Government has announced that the voluntary disclosure rules that allow individuals and companies with undisclosed offshore income and assets to regularise their affairs, will be relaxed for a period of six months from October 1 this year.
Speaking in parliament during his Budget Speech on Wednesday, finance minister Pravin Gordhan said with effect from 2017, international agreements on information sharing will enable tax authorities to act more effectively against illicit flows and abusive practices by multinational corporations and wealthy individuals.
“Building on the expertise gained by the Large Business Centre since its establishment in 2004, Sars is well placed to take advantage of the new Common Reporting System,” Gordhan said.

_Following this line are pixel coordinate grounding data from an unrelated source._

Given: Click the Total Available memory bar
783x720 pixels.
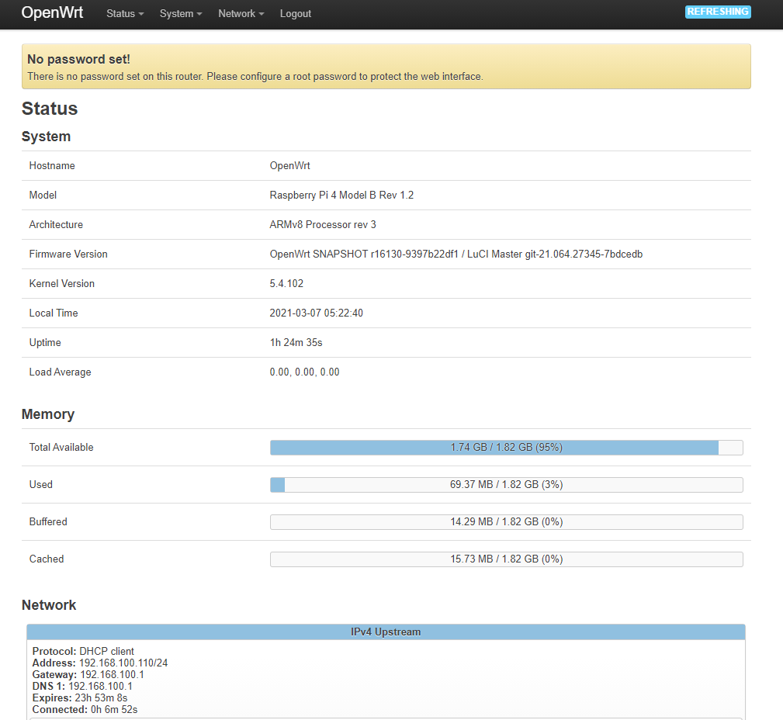Looking at the screenshot, I should click(506, 448).
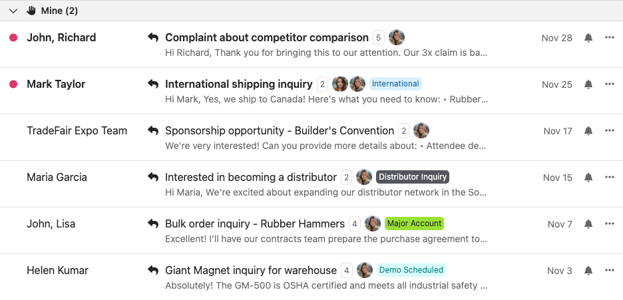Open more options for Mark Taylor conversation
This screenshot has width=623, height=300.
(610, 84)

The Common Reporting Standard (CRS) is a set of global standards that govern how tax authorities in participating countries share information about the financial assets of their taxpayers.
South Africa is one of the “early adopters” of the CRS. This group of countries started to collect information in January and will likely start sharing it from September 2017 onwards.

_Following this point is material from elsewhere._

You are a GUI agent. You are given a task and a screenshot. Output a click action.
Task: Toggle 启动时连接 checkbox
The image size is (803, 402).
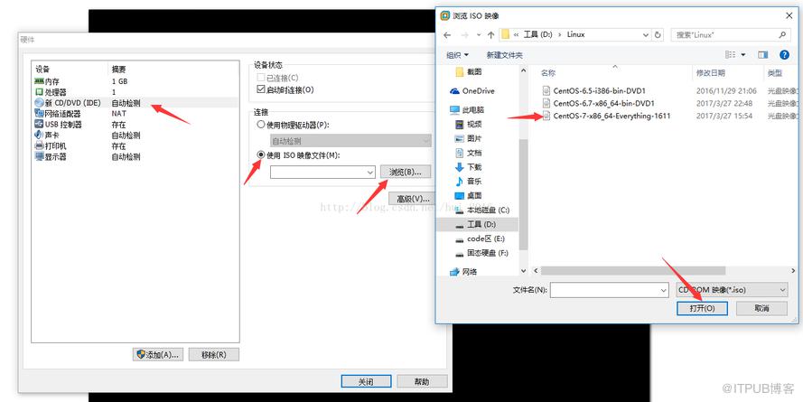coord(261,90)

The CRS was compiled by the Organisation for Economic Co-Operation and Development (OECD) on behalf of the G20 countries in an effort to ensure they could access the tax revenue on all the offshore assets of their taxpayers.
While governments generally perceive these assets as a significant opportunity to increase tax revenue, this can only be done if the taxpayer discloses these accounts or if financial institutions provide authorities with the data. In terms of the CRS, the governments of signature countries have moved the burden of collecting data onto financial institutions.
Gordhan said the draft bill on the special voluntary disclosure program and the rates and threshold bill would be published on its website.
According to the Davis Tax Committee’s first interim report on estate duty, 42 672 South Africans participated in the income tax and exchange control amnesty in 2004. The process identified and brought assets in excess of R68.6 billion into the local tax system, while exchange control levies equalled R2.9 billion.